You can have all the coal you want. 

I grew up in coal country and we heated the house with it. 

If I never see another soot covered car, yard, snow or clothes on the clothes line again that will be just fine with me.


----------



## herd (Jan 24, 2014)

Come on over to West Virginia and you can fill your van up many times over right off the side of the interstate or by any railroad track. No gold here unfortunately, but lots of coal.


----------



## resabed01 (Jan 24, 2014)

artart47 said:


> I stopped today on the way home from work and kept filling my shirt like a basket in front of me with good ol Wyoming low sulphur coal and throwing it in the back of my van! Got out of there before homelandsecurity called out the drones.

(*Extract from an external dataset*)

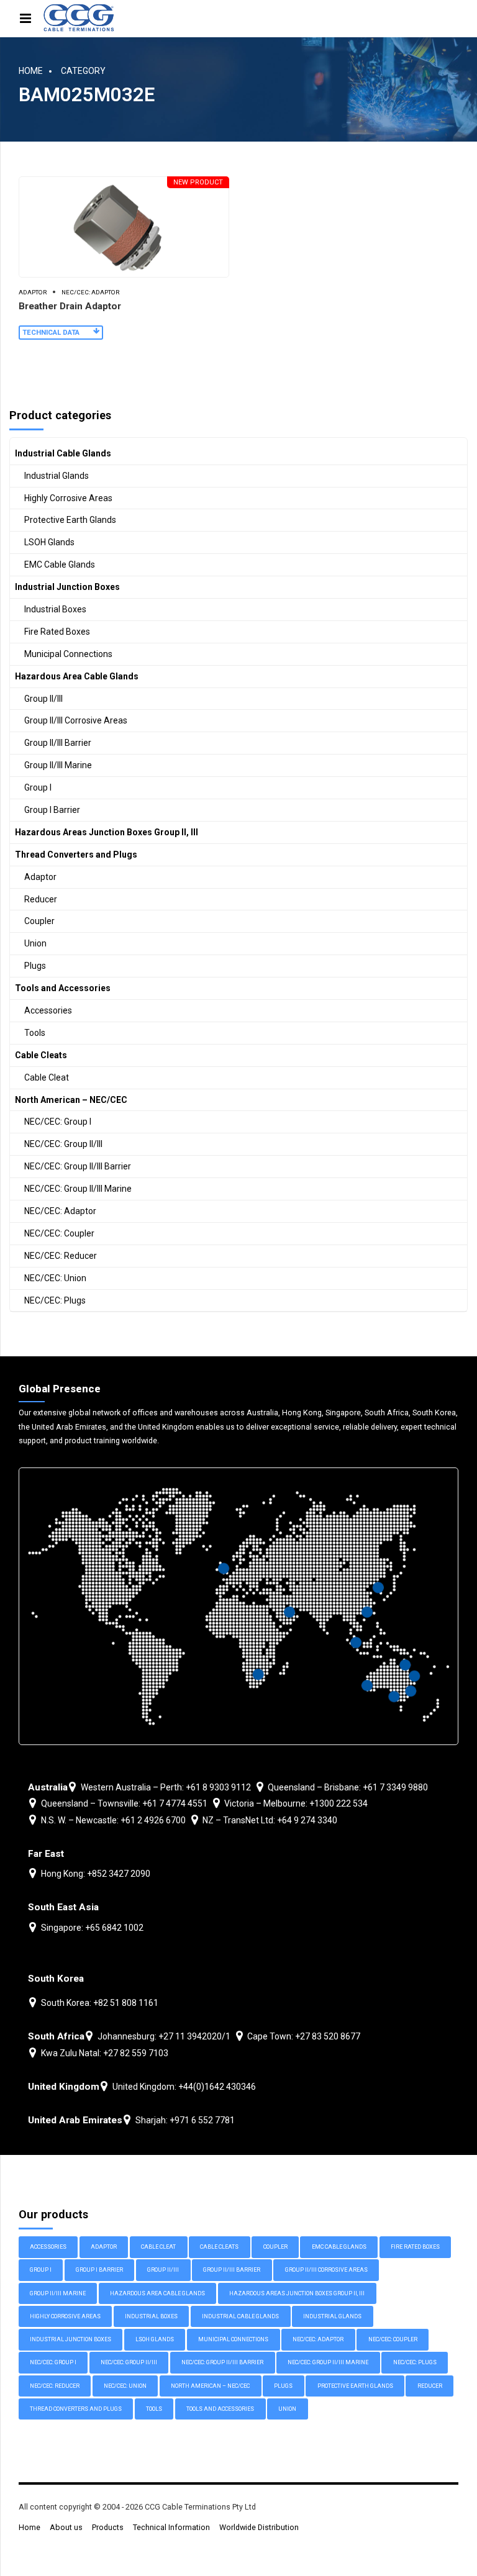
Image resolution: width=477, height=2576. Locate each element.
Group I (38, 787)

Wouldn't it be better if you got yourself some 5 gallon pails instead of using your shirt?


----------



## AndyWilliams (Jan 24, 2014)

resabed01 said:


> artart47 said:
> 
> 
> > I stopped today on the way home from work and kept filling my shirt like a basket in front of me with good ol Wyoming low sulphur coal and throwing it in the back of my van! Got out of there before homelandsecurity called out the drones.
> ...


Depends on how big one is!


----------



## artart47 (Jan 24, 2014)

Hi !
Monday a truck full of five gallon buckets is supposed to jacknife, I'm gonna grab a few. Ha Ha!
artart47


----------



## Anonymous (Jan 25, 2014)

There's nothing like a real coal fire on a cold winter's night though.

Can't beat it.


----------